Instructions to follow:
Please set down exactly the lines from the one containing "Task: Click the email icon in top bar" through the last line of the records below, both included, with no pictures.

+++ Study material

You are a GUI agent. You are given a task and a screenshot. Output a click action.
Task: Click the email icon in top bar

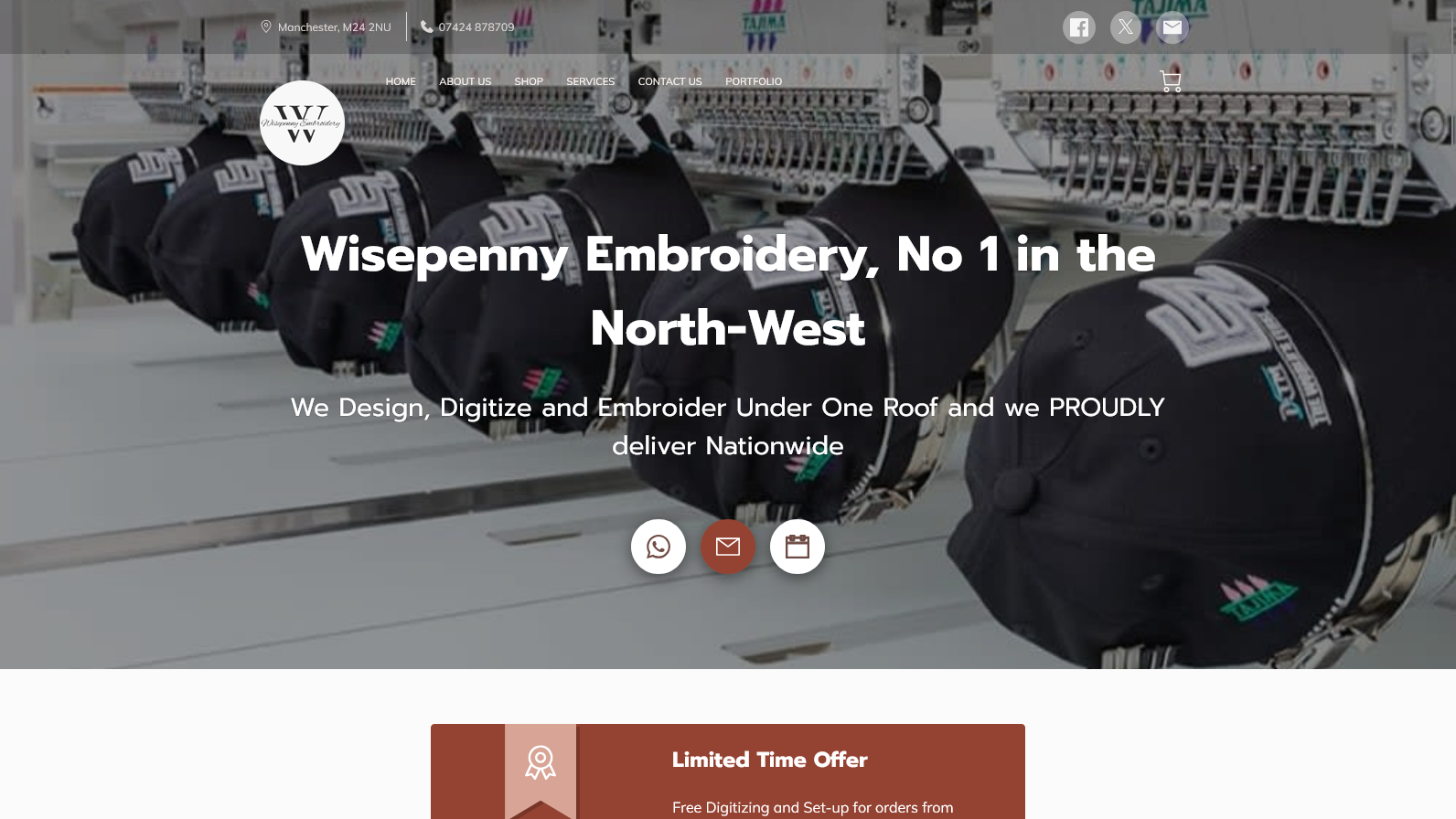[x=1172, y=27]
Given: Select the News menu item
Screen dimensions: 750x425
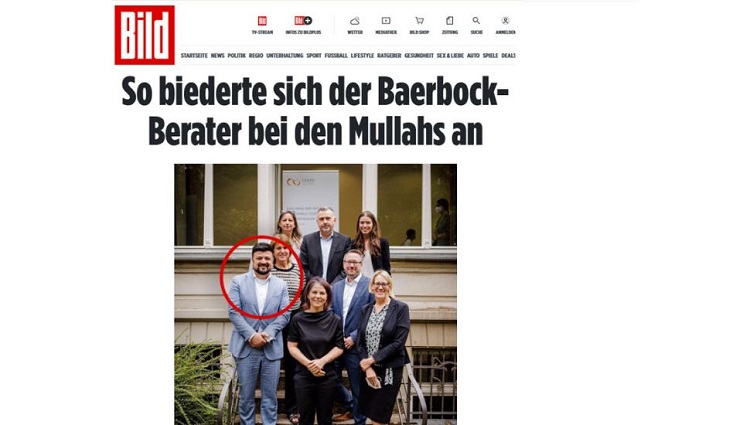Looking at the screenshot, I should point(218,55).
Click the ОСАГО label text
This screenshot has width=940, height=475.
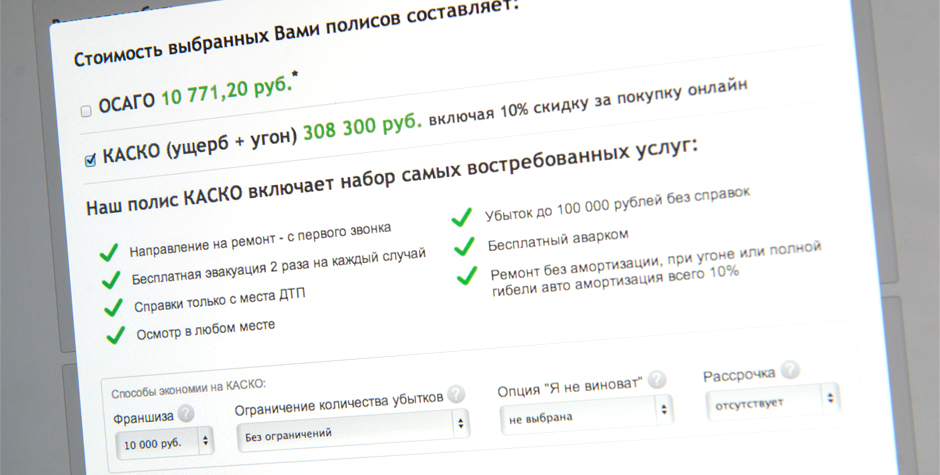(127, 105)
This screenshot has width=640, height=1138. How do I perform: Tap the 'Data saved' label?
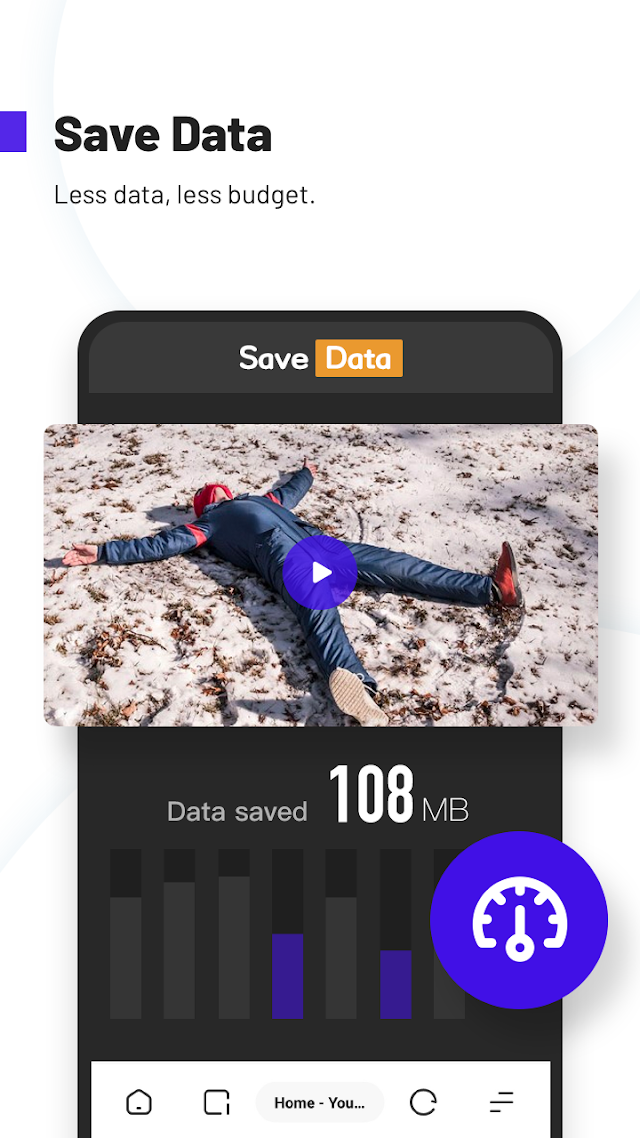pos(237,811)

++++++

Response area:
Task: Click the email icon in top bar

[x=1172, y=27]
Given: Select the News menu item
Screen dimensions: 750x425
Looking at the screenshot, I should point(218,55).
Click the ОСАГО label text
This screenshot has width=940, height=475.
(127, 105)
This screenshot has width=640, height=1138. How do I perform: Tap the 'Data saved' label?
pos(237,811)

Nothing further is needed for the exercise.